Nutritional Rehabilitation in Stable COPD

Yorkshire & HumberRespiratory
Start Date: 1 Mar 2010 End Date: 31 Mar 2014


It is known that undernourished COPD patients carry a poor prognosis. We have followed the Medical Research Council's Framework for Complex Interventions and staged our approach across three processes within two years: a systematic literature review, a feasibility study to test the nutritional component, and a pilot randomised controlled trial (RCT) to test the acceptability and feasibility of the whole intervention with a view to plan a future full-scale RCT.

Project overview

The study on 'Nutritional Rehabilitation in stable COPD' is an ongoing collaborative work of Doncaster and Bassetlaw NHS Foundation Trust and CLAHRC SY. The overarching aim of the study is to find out whether nutritional support and pulmonary rehabilitation exercise programme (PR) will improve nutritional status and health outcomes in COPD.

The feasibility study aimed at designing and evaluating the nutritional component of the intervention. A mixed quantitative and qualitative methodology was used. The research team sought input from eight focus groups formed by 15 underweight COPD patients, ten carers and 16 healthcare professionals. The team concluded that the nutritional intervention should be an individualised dietetic consultation with 'food first' approach, incorporating food fortification, snacks and/or sip-feeds. The intervention was then tested for three weeks and the acceptability and adherence were assessed.

With the three week intervention, a trend towards an increase in daily calorie intake with a mean difference of 773 calories per day was observed. Focus group feedback confirmed that the programme was acceptable.

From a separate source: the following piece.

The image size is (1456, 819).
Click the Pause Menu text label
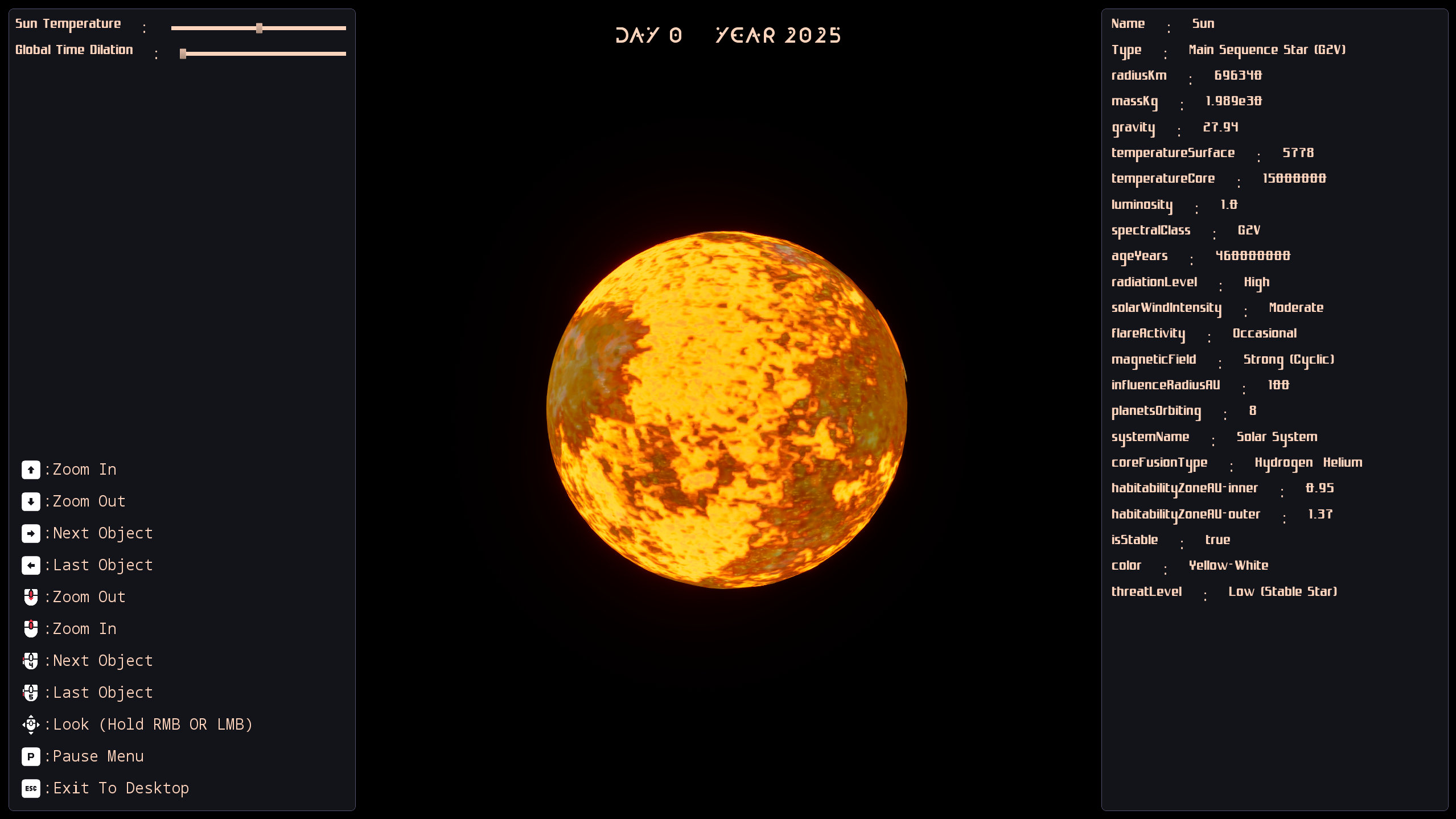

The pilot RCT is ongoing. The trial intends to test the important components of the definitive trial such as retention rate and acceptability. A number of 40 participants were recruited, with the intervention group receiving the evaluated nutritional intervention and pulmonary rehabilitation exercise programme, and the control group receiving the exercise programme only. The design of the pilot study has also been informed by the literature review. As previous studies on nutritional supplementation in COPD have included a wider range of participants over a shorter period, in this pilot study the researchers have recruited only underweight participants aiming for a substantial additional calorie increase (600 calories) and the interventional duration is set at three months with three months of follow up.